Justiça condena Estado do Maranhão a indenizar professora agredida durante abordagem policial

Amanda Rocha
Tempo: 3 min.

A Justiça do Maranhão condenou o Estado a indenizar uma professora por danos morais após ela ter sido agredida durante uma abordagem policial no bairro Cruzeiro de Santa Bárbara, em São Luís. O incidente ocorreu em 7 de março de 2023.

O julgamento foi realizado na quinta-feira (5), no Fórum Desembargador Sarney Costa. O processo investiga a conduta do policial militar Getúlio Protásio Vasconcelos, acusado de agredir a professora. A Justiça considerou que houve excesso na abordagem policial.
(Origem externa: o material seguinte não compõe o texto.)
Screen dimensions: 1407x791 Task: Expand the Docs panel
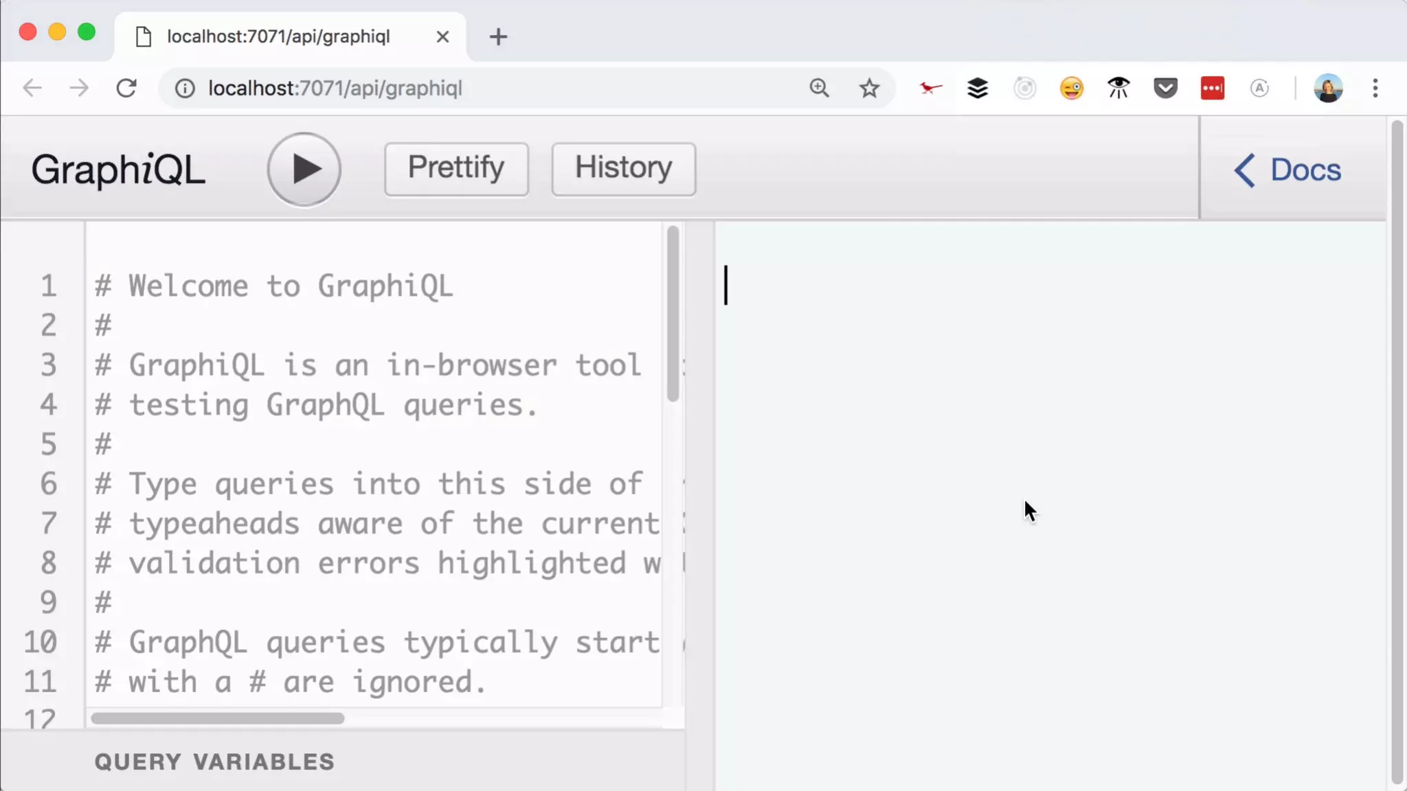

Na sentença, o Estado foi condenado a pagar R$ 25 mil à professora. O juiz fundamentou a decisão em documentos médicos, exame de corpo de delito, acompanhamento psicológico e vídeos da ocorrência.
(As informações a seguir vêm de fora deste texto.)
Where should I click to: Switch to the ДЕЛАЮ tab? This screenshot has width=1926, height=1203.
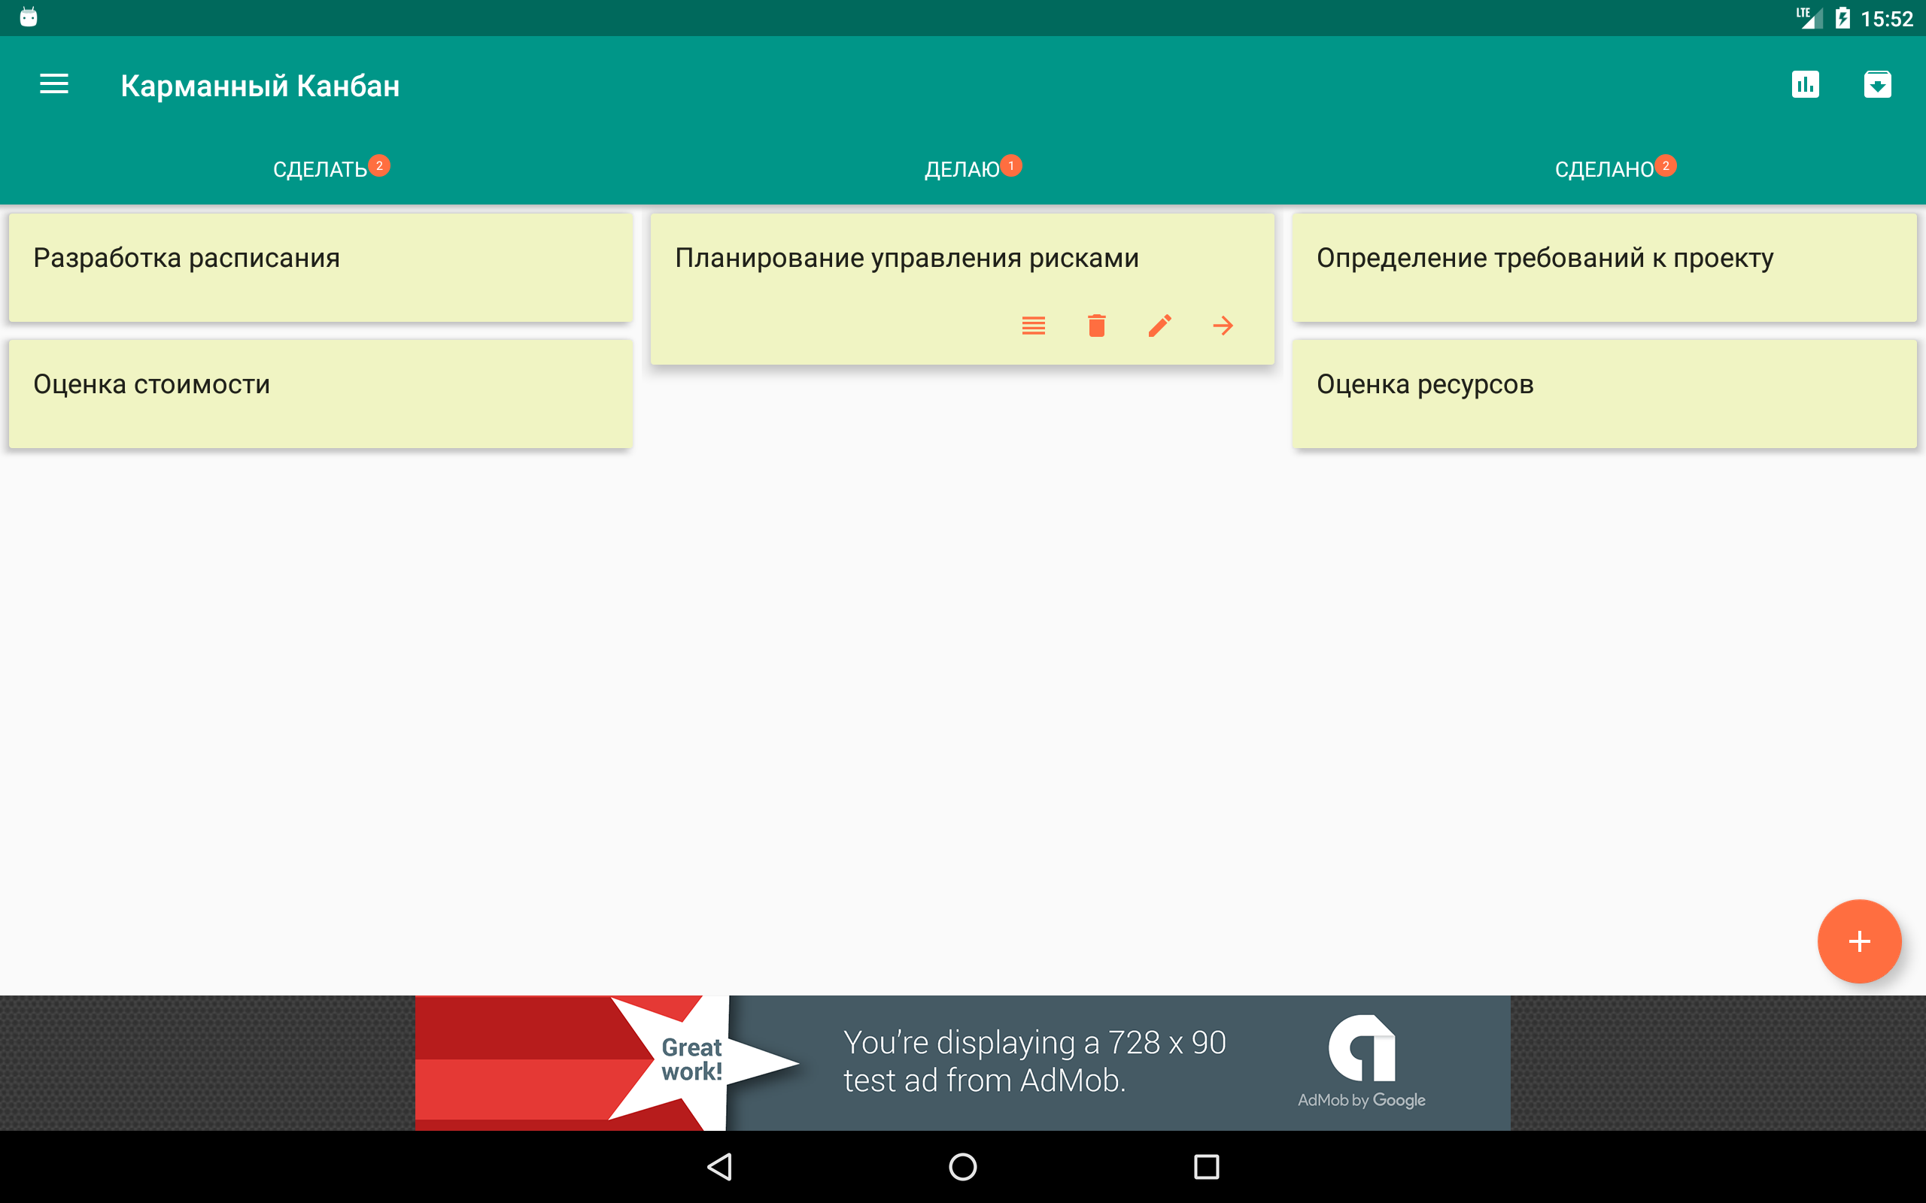tap(962, 169)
Além da esfera civil, a Justiça Militar também analisa a responsabilização criminal do policial, que foi denunciado pelo Ministério Público do Maranhão (MP-MA). A audiência, que faz parte da fase de instrução, está ouvindo testemunhas sobre o caso.
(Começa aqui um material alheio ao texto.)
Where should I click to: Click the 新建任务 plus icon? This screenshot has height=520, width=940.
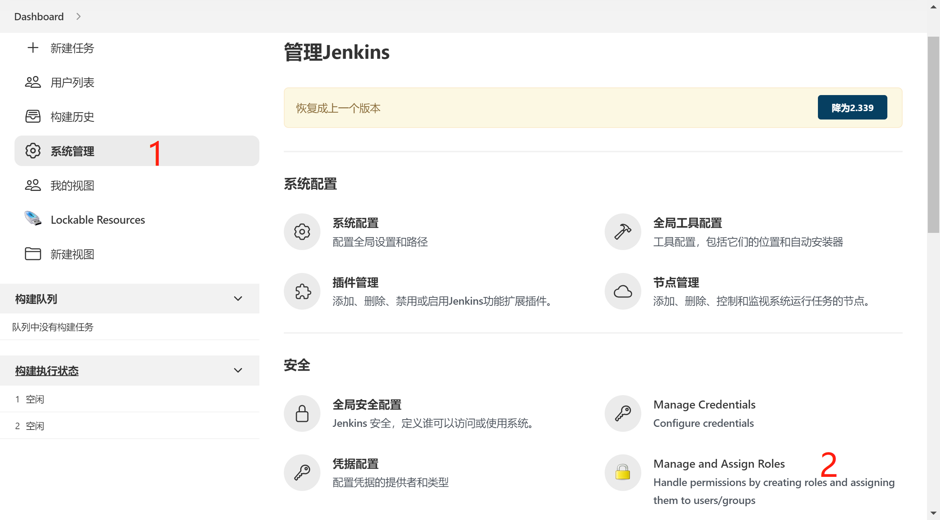(33, 48)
A Secretaria de Segurança Pública do Maranhão (SSP-MA) não se manifestou sobre a situação do policial até a publicação desta reportagem.

A agressão foi registrada por câmeras de segurança. Segundo a professora, ela, o marido e amigos estavam voltando de uma pescaria quando foram abordados por três policiais da Ronda Ostensiva Tática Metropolitana (ROTAM). Os policiais alegaram que o marido dela estava em alta velocidade e que seria preso.

A professora relatou: “Estava vindo da pescaria com meu esposo e alguns amigos. Fomos abordados por um carro da ROTAM, desceram três policiais e meu marido desceu e o policial já foi dizendo ao meu marido que ele vinha em alta velocidade, estava alcoolizado. Meu marido desceu e eu fiquei dentro do carro.”

Durante a abordagem, a professora começou a gravar a cena, pois percebeu que os policiais estavam agindo de forma agressiva. “Aí no momento que eu percebi que os policiais já estavam agindo com agressão, botando o braço do meu marido pra trás com força e deram um ‘goelão’ no pescoço dele e aí eu comecei a gravar”, afirmou.

Um dos policiais se aproximou e mandou que ela desligasse o celular. Assustada, a professora gritou por socorro e foi agredida novamente com dois tapas. Após o ocorrido, ela registrou um boletim de ocorrência.